Aber die Aufdeckung der historischen und gesellschaftlichen Entstehungsumstände eines Werkes sollte nicht mit seiner Bewertung unter ästhetischen Gesichtspunkten verwechselt werden, was uns immer noch oft passiert. Wenn wir die Klasseneinstellung eines Filmemachers oder Romanschriftstellers aufgezeigt haben, ist unsere Arbeit noch nicht vollendet, ja, um ehrlich zu sein, noch nicht einmal halb getan. Ich weiß, daß es nicht einfach ist, diese Herangehensweise zu überwinden, und daß sie meistens nicht auf böse Absicht, sondern auf Unerfahrenheit zurückgeht, aber wir müssen die Wahrheit sagen: marxistische Ästhetik ist dies noch nicht.

Man muß versuchen, sich mit den neuen Gedanken und Gefühlen auseinanderzusetzen, die das Werk hervorgerufen hat, mit dem tatsächlichen Inhalt der ästhetischen Erfahrung. Hier stimme ich völlig mit Breton überein, der sagte, daß »jede Spekulation über ein Kunstwerk mehr oder weniger müßig ist, wenn sie nichts über den Kern der Sache aufdeckt: über das Geheimnis der Anziehungskraft, die von diesem Werk ausgeht.« Welche psychischen Vorgänge hat das Werk in uns ausgelöst oder nicht ausgelöst?

Um auf die UdSSR von 1923 zurückzukommen, die Parole der »proletarischen Kultur« schien vielen ganz im Einklang mit dem Marxismus zu stehen, als eine militante, prinzipielle Parole. Aber welche gesellschaftlichen Prozesse lagen ihrer plötzlichen Beliebtheit zugrunde? Wessen Interessen diente diese Parole? Ähnliche Theorien gibt es ja auch heute wieder.

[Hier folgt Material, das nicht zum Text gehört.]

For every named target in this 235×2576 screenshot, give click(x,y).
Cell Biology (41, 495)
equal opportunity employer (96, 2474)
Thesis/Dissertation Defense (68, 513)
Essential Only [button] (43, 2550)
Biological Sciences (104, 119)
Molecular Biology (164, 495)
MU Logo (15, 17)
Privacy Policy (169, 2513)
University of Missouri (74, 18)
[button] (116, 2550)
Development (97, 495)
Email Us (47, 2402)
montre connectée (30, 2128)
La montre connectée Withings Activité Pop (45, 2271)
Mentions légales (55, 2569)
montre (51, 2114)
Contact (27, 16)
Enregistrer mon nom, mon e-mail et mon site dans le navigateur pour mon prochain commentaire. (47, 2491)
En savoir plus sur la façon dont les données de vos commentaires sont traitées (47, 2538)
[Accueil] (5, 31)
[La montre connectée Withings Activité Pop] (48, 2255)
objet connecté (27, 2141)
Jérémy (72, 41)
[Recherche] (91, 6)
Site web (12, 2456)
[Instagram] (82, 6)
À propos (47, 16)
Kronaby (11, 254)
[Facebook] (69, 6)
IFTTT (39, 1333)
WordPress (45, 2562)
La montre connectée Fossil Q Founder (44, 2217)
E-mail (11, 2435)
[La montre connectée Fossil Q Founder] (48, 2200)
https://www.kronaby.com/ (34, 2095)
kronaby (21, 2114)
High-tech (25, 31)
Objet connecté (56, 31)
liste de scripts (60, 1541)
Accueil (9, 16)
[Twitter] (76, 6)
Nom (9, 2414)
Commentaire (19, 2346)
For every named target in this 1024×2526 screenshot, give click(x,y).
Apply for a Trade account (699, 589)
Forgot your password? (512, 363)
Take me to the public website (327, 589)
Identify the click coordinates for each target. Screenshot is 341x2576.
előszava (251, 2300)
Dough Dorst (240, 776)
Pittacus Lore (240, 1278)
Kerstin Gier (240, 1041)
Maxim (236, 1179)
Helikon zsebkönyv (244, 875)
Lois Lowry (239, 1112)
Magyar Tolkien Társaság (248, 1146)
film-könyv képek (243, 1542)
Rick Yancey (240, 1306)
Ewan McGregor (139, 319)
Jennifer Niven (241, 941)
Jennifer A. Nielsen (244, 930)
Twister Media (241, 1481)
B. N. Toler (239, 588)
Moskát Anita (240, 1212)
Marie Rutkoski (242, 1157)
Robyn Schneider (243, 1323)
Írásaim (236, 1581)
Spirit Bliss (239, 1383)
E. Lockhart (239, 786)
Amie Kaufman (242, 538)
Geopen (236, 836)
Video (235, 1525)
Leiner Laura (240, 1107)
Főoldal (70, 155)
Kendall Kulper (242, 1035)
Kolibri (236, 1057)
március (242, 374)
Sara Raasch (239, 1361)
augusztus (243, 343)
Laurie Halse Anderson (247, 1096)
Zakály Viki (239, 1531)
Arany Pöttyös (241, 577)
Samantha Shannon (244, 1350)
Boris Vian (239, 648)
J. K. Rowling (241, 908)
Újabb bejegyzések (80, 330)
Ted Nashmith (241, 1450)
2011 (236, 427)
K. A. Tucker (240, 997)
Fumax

Trotzki argumentierte auf folgender Grundlage gegen das Programm der proletarischen Kultur. Ihre Befürworter zogen, wie ich bereits aufzeigte, vulgäre Analogien zwischen der bürgerlichen und der proletarischen Revolution. Die Bourgeoisie eroberte die Macht und brachte die bürgerliche Kultur hervor, deshalb wird die proletarische Revolution die proletarische Kultur hervorbringen – so einfach war das. Dieses Argument warf nur ein Problem auf. Die Marxisten, auch die Bolschewisten, hatten die Machteroberung der Arbeiterklasse niemals als Auftakt zu einer ganzen historischen Epoche der proletarischen Herrschaft, geschweige denn Kultur aufgefaßt, sondern als den Übergang zu einer sozialistischen, also klassenlosen Gesellschaft und Kultur. Eine proletarische Kultur, erklärte Trotzki kategorisch, »wird es niemals geben, weil die proletarische Herrschaft zeitweilig und vorübergehend ist.«

Hierin lag der Schlüssel zu den Meinungsverschiedenheiten – es handelte sich um zwei diametral entgegengesetzte Perspektiven. Trotzki, der Verteidiger der bolschewistischen Prognose von 1917, ging vom Programm der sozialistischen Weltrevolution aus. Von daher beurteilte er die politische und kulturelle Lage in der Sowjetunion wie folgt: »Wir sind nach wie vor Soldaten auf dem Vormarsch. Wir haben nur einen Rasttag. Da muß man sich sein Hemd waschen, die Haare schneiden und kämmen und vor allen Dingen sein Gewehr reinigen und einfetten. Unsere gesamte gegenwärtige wirtschaftlich-kulturelle Arbeit ist nichts anderes als eine Gelegenheit, uns zwischen zwei Feldzügen ein wenig in Ordnung zu bringen... Unsere Epoche ist noch nicht die Epoche einer neuen Kultur, sondern nur der Vorhof zu ihr14

Man kann sich vorstellen, welche wütende Reaktion dieses Argument bei dem selbstzufriedenen Nepmann oder Staatsbeamten hervorrief, der sich vor allem von den Forderungen der Weltrevolution absetzen und seine wohlverdiente Stellung in der gerade stabilisierten Sowjetordnung genießen wollte. Die Auffassung der entstehenden Bürokratie und ihrer kleinbürgerlichen Anhängsel, wonach dem Sowjetstaat eine lange Periode der isolierten Entwicklung bevorstehe, in der die »proletarische Kultur« aufblühen würde, ging stillschweigend von der Fortdauer des Kapitalismus außerhalb der UdSSR und von der Notwendigkeit einer Einigung mit ihm aus.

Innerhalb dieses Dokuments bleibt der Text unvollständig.